* _Task directions_:
An exact repeat is needed of the lines from the one with "Click the T.Oil" through the last line of the data below. Please omit the pictures.

* _Source information_:

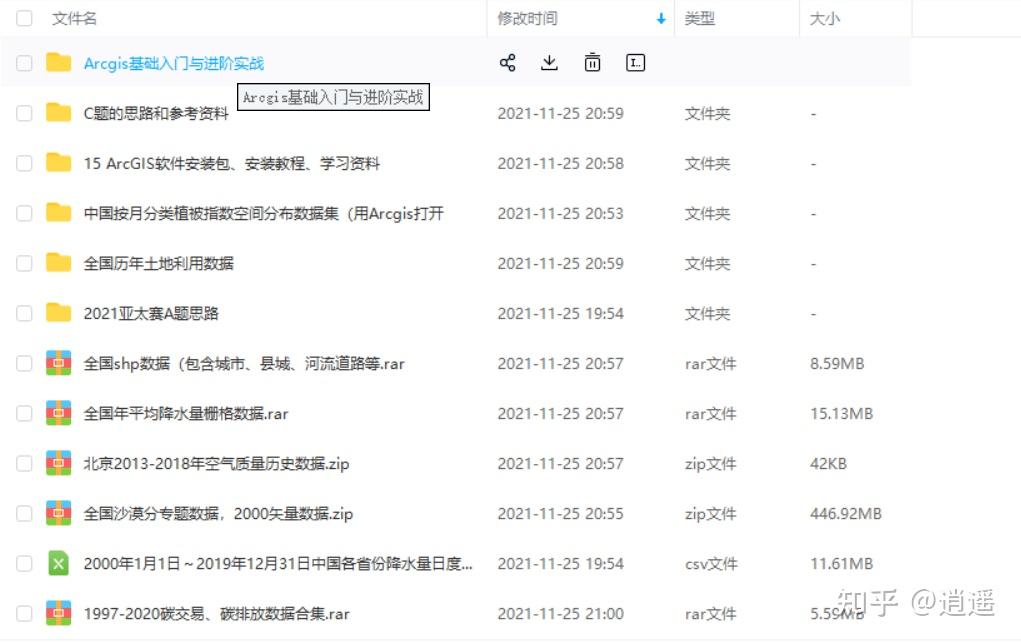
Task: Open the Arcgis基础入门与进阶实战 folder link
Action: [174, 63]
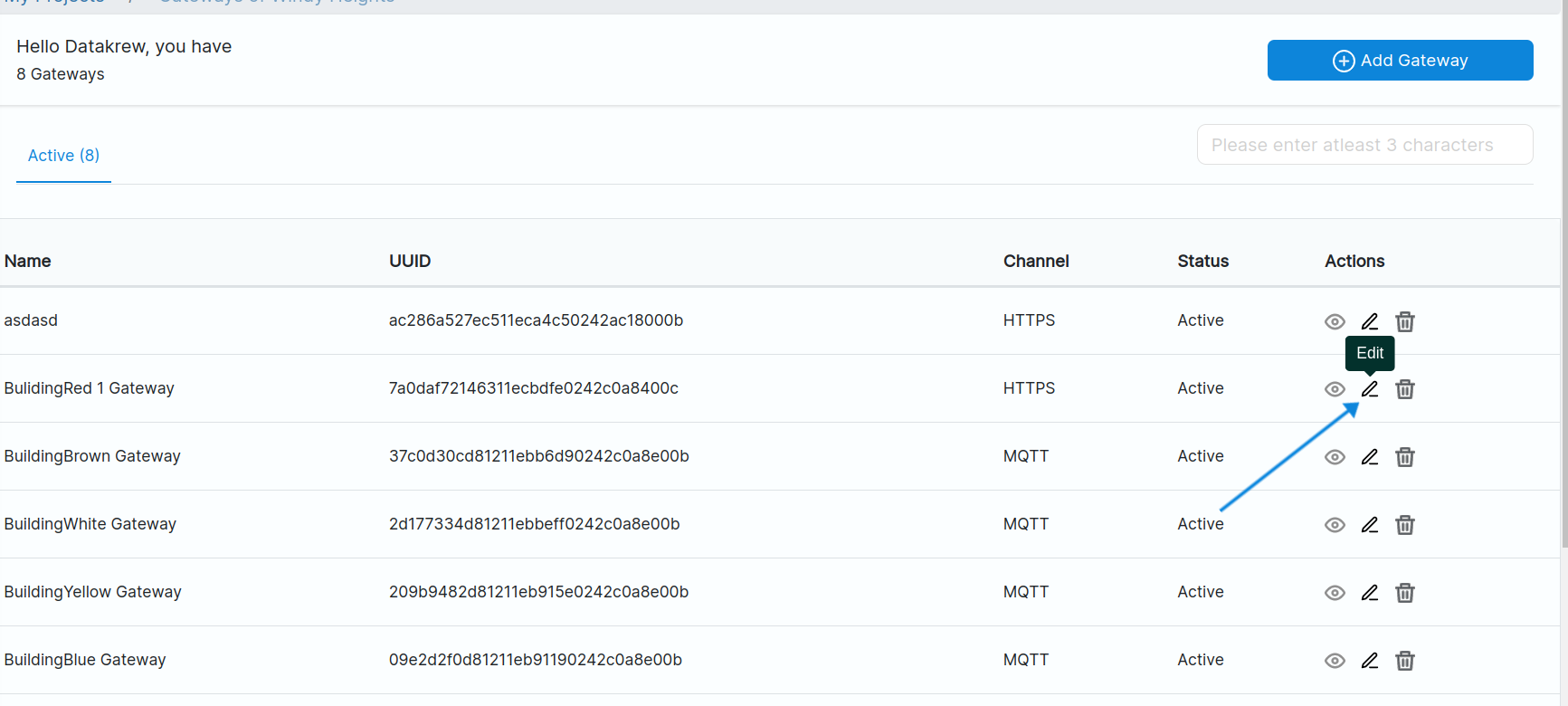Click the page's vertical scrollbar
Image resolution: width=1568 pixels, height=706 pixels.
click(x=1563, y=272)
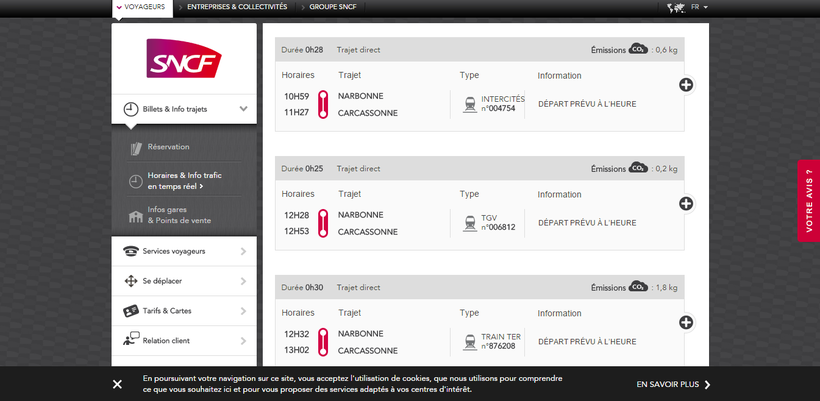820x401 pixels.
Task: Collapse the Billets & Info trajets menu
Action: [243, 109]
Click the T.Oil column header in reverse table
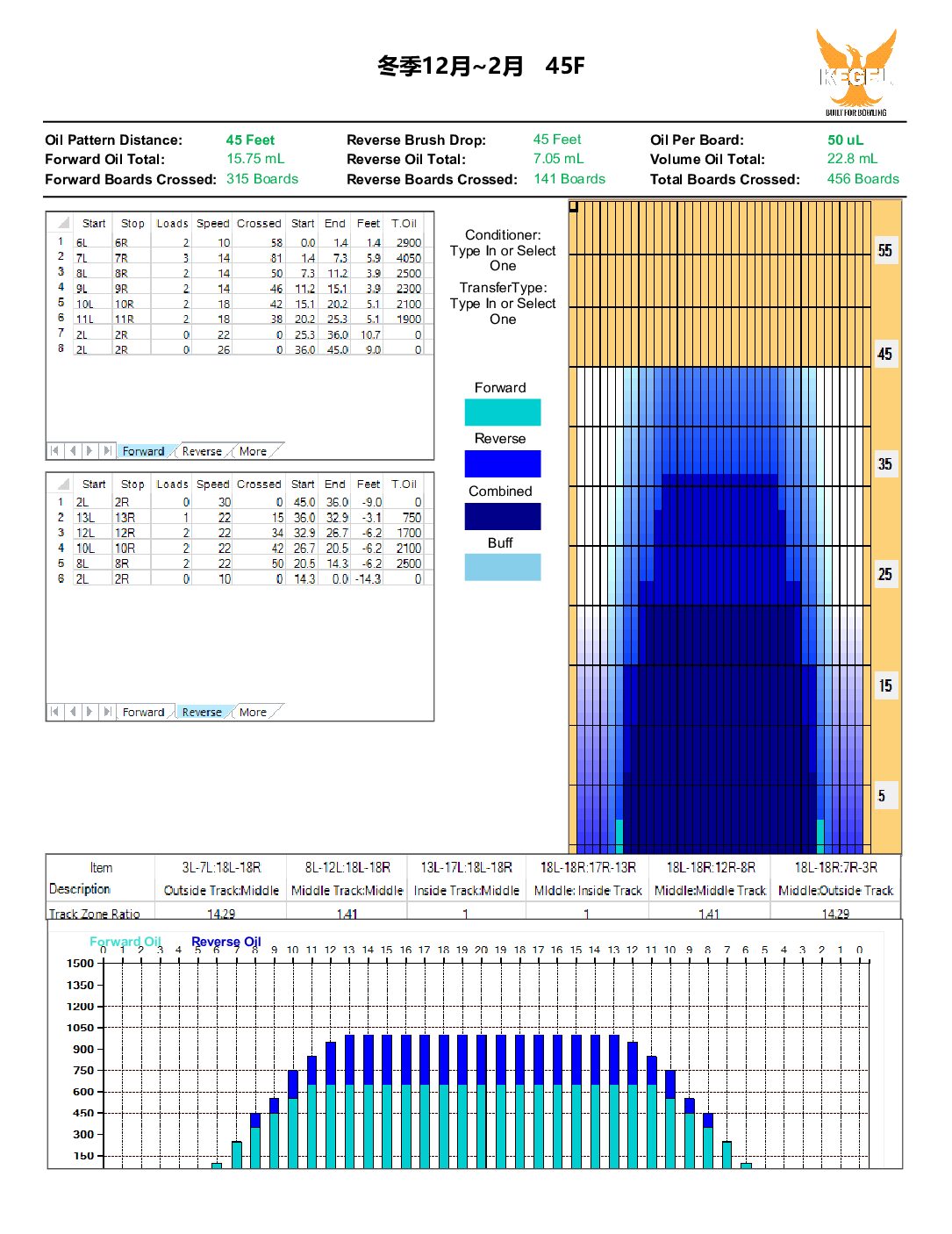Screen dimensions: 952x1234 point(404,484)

* _Finished exercise_:
Click the T.Oil column header in reverse table
Screen dimensions: 952x1234 point(404,484)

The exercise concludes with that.